**Die Aufgabe**
Wie viele Tage waren Arbeitnehmer laut der Studie im Lesetext über Open-Source-Projekte 2020 im Schnitt krankgeschrieben?

Strebt ein Unternehmen die Mitarbeit an Open-Source-Projekten an, sollten Sie den beteiligten Developern den Rücken freihalten.
Strebt ein Unternehmen die Mitarbeit an Open-Source-Projekten an, sollten Sie den beteiligten Developern den Rücken freihalten.
(Bild: mohamed_hassan / Pixabay)

Immer mehr Unternehmen werden sich bewusst, wie viel Mehrwert Open-Source-Lösungen für sie bieten. Der Einsatz von Open-Source-Technologien erfordert seitens der Entwicklerinnen und Entwickler aber eine andere Herangehensweise als bei herkömmlicher Software. Denn häufig dauert es länger, Verbesserungsvorschläge zu bearbeiten und in der Entwicklung auch umzusetzen.

Deadlines und interner Druck, Ergebnisse liefern zu müssen, wirken sich dann häufig negativ auf das Wohlbefinden der Entwicklerinnen und Entwickler aus. Mit teils verheerenden Folgen. So waren laut einer Studie des Instituts der Deutschen Wirtschaft 2020 die Arbeitnehmer und Arbeitnehmerinnen im Schnitt rund 18 Tage krankgeschrieben. Der mit Abstand häufigste Grund dafür waren psychische Erkrankungen (17.5 Prozent).

Open Source Know-How ist keine Selbstverständlichkeit

Open-Source-Projekte werden immer beliebter werden und viele Entwickler beschäftigen sich auch in ihrer Freizeit damit. Trotz dessen können Unternehmen nicht davon ausgehen, dass jeder Entwickler bereits über das nötige Know-how verfügt.

Ist die Erwartungshaltung der Vorgesetzten zu hoch, sorgt dies für Stress und Unsicherheiten – potenziell der erste Schritt hin zu einem Burn-Out. Außerdem sorgt solch eine Haltung für doppelte Frustration, sowohl beim Entwickelnden, der nicht Schritt halten kann als auch bei denjenigen, die die Änderungsvorschläge überprüfen und implementieren müssen.

Entscheidet sich ein Unternehmen also dafür, Teil der Open-Source-Gemeinschaft zu werden, muss auch sichergestellt sein, dass dieser Schritt mit den aktuellen Qualifikationen seiner Mitarbeiter übereinstimmt. Alternativ gilt es Weiterbildungsmöglichkeiten anzubieten und das Umfeld so zu gestalten, dass Developer sich nicht davor scheuen, Fehler zu begehen.

Unterstützung erhalten die Entwickler und Entwicklerinnen zum Beispiel durch Developer-Support-Plattformen oder -Programme. Dort werden ihnen nicht nur die zu ihren Aufgaben passenden Tools empfohlen, sie können darüber hinaus auch Fragen stellen, die das Know-How ihrer eigenen Kollegen womöglich übersteigen. Entwickler werden dabei entlastet, sich ausschließlich auf externe Kontakte zu verlassen, und erhalten so die bestmögliche Hilfe, um den Anschluss in der schnelllebigen Open-Source-Welt nicht zu verpassen.

Instandhaltung von Open Source – aber von wem?

**Gezeigte Informationen**

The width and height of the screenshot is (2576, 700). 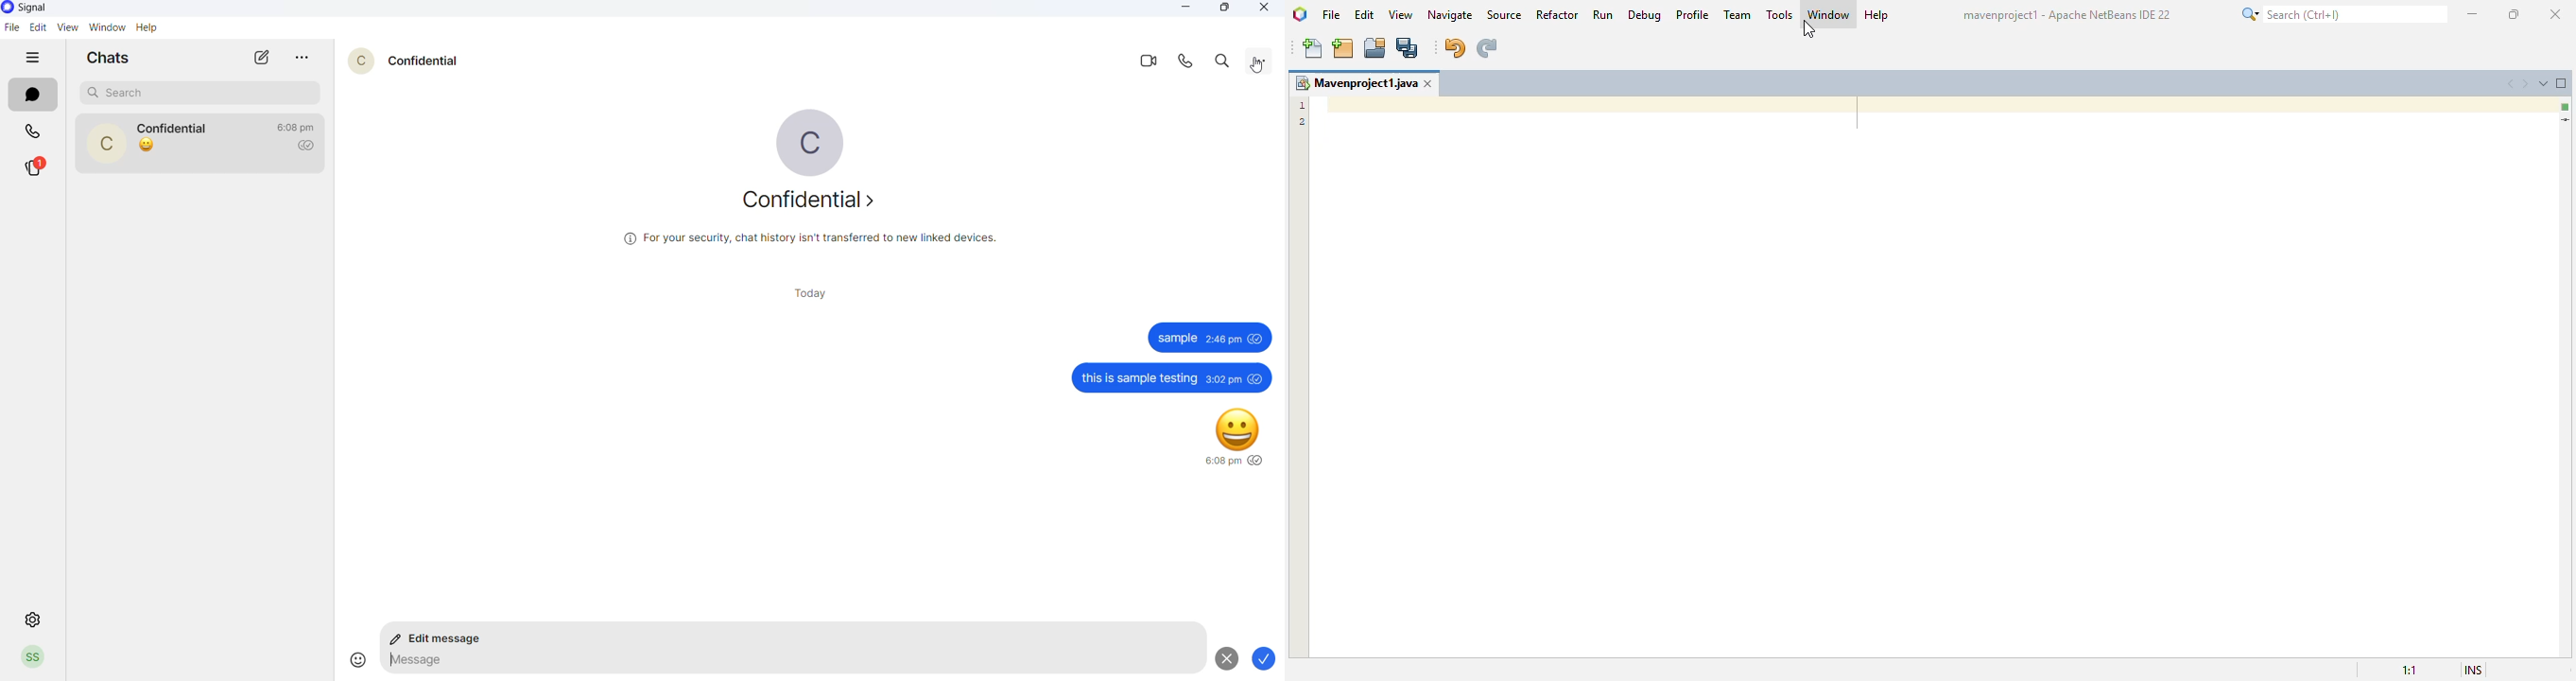 What do you see at coordinates (1257, 378) in the screenshot?
I see `seen` at bounding box center [1257, 378].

**Erwartete Antwort**
Rund 18 Tage.